L’immobilismo sociale dell’induismo (“Appartenevo alla casta degli Shudra, dei servitori, dopo la quale veniva quella peggiore degli intoccabili”) congiura contro il promettente Sultan (“Ero uno scherzo della natura, un fenomeno da baraccone più che un autentico scacchista”): il maharaja rimpatria in India e affida il giovane a Lord Cleanwater, un nobiluomo britannico, che lo consegna alle cure del maggiordomo di Florence Hall (“Il ruolo di chauffeur… avevo un incarico preciso”).
Quando scoppia la seconda guerra mondiale, presso la residenza del Lord si affermano strani traffici dell’associazione I maestri della guerra, che incuriosiscono Sultan e che lo inducono a partecipare ai giochi di strategia bellica (“Ero anche un esperto del gioco della guerra più antico del mondo, il chaturanga… e chi era un profondo conoscitore di questo gioco poteva prevedere le sorti di qualsiasi battaglia”) che, in fondo, sono una trasposizione del gioco degli scacchi (“Quando si arrivò al punto cruciale del conflitto, e all’atteso sbarco in Europa delle truppe alleate… mi fu chiesto dove sarebbe avvenuta l’invasione… Puntai il dito su Calais”) anche nell’epilogo (“Mi piace pensare che… la mia errata indicazione abbia contribuito a salvare il mondo”).
Il bombardamento su Florence Hall, il ricovero in ospedale e le insidie post belliche inducono Sultan a emigrare in America.
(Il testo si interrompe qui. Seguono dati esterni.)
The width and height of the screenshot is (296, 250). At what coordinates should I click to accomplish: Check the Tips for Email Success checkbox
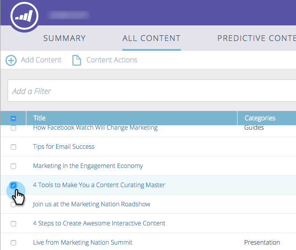[13, 147]
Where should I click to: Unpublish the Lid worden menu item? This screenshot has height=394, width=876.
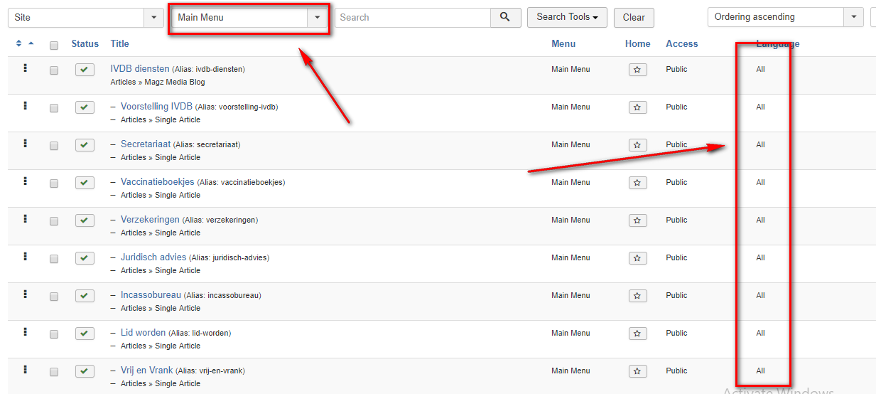click(85, 334)
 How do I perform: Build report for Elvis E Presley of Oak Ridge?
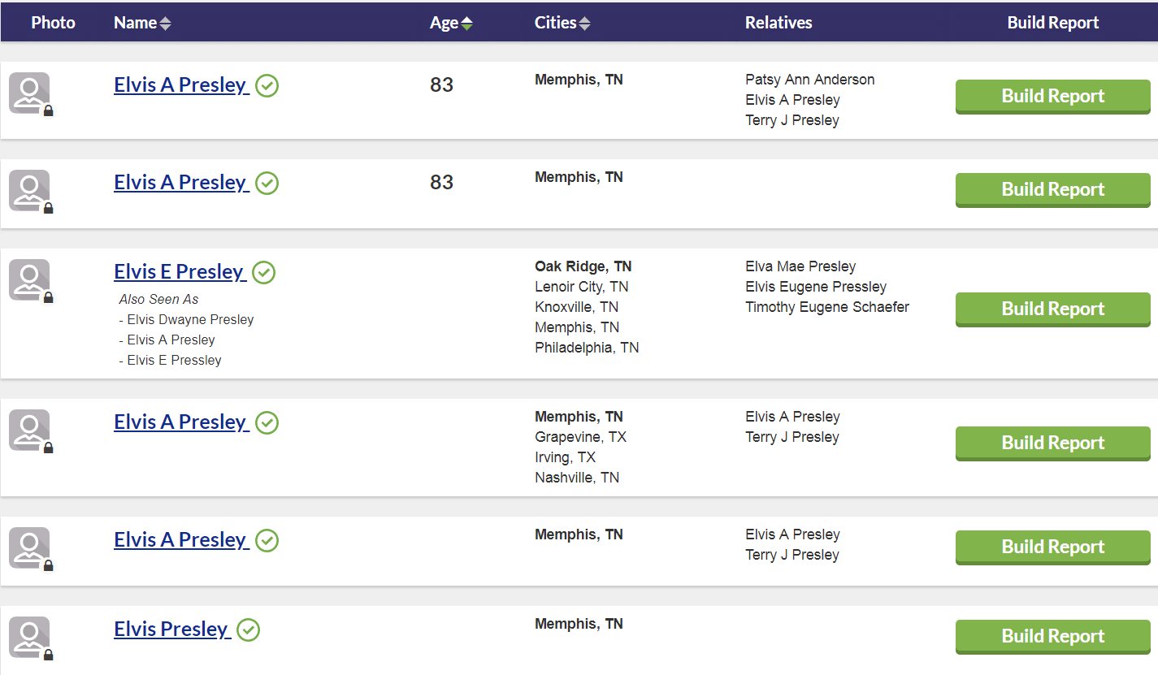1052,309
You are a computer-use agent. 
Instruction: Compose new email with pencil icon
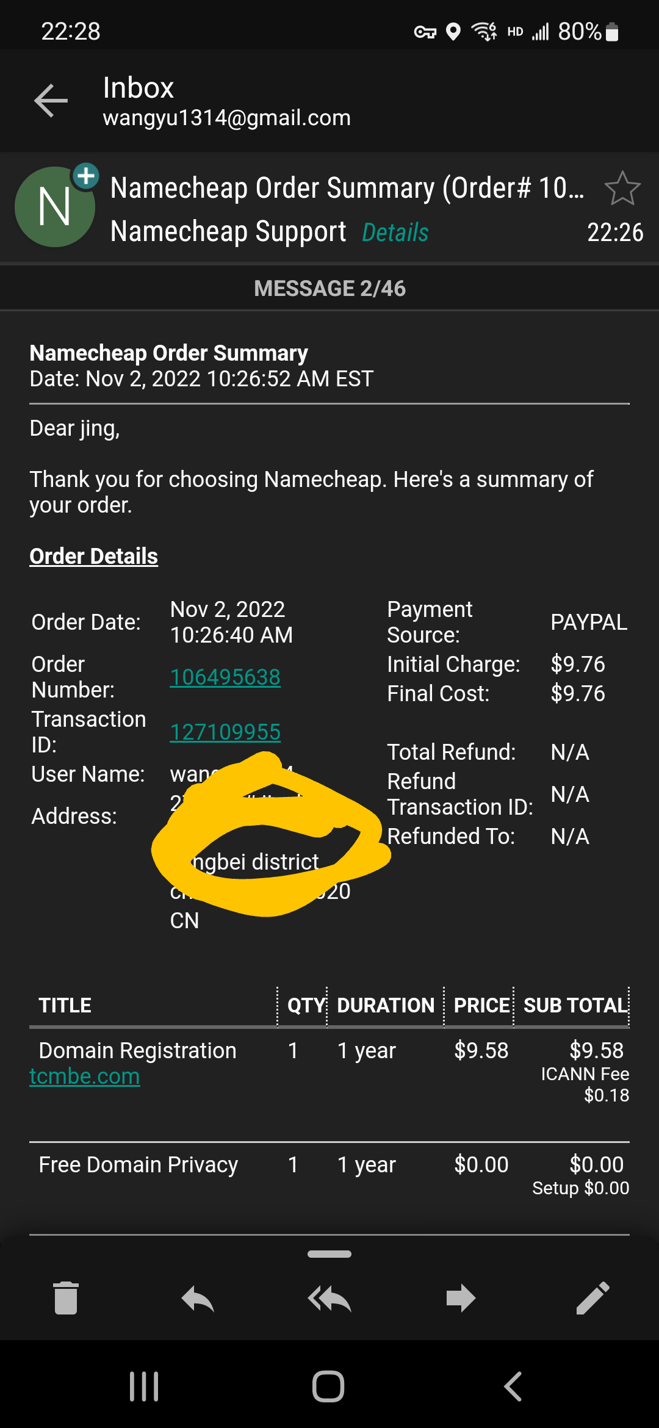(592, 1297)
Da tassista, a New York, l’incontro con la miliardaria Cecilia Abbott (“Le raccontai persino della mia fuga in America ricercato dalla Società di parapsicologia, sotto cui si celava il controspionaggio britannico”) segnano il nuovo corso della vita di Sultan.
Il romanzo è un bell’affresco degli scontri culturali e di conflitti storici trasposti sul tavoliere dei giochi di strategia. La vita avventurosa di Sultan ripiega mestamente verso un destino ove karma (“Tutte le tecniche di yoga… sono… tentativi di spezzare il fascino inesorabile che Maya esercita sull’uomo. La sua attrazione è irresistibile, ci tiene legati alla materia, esistenza dopo esistenza, in una catena che è difficile spezzare”), miti indù e rassegnazione si fondono in modo poetico e riflessivo.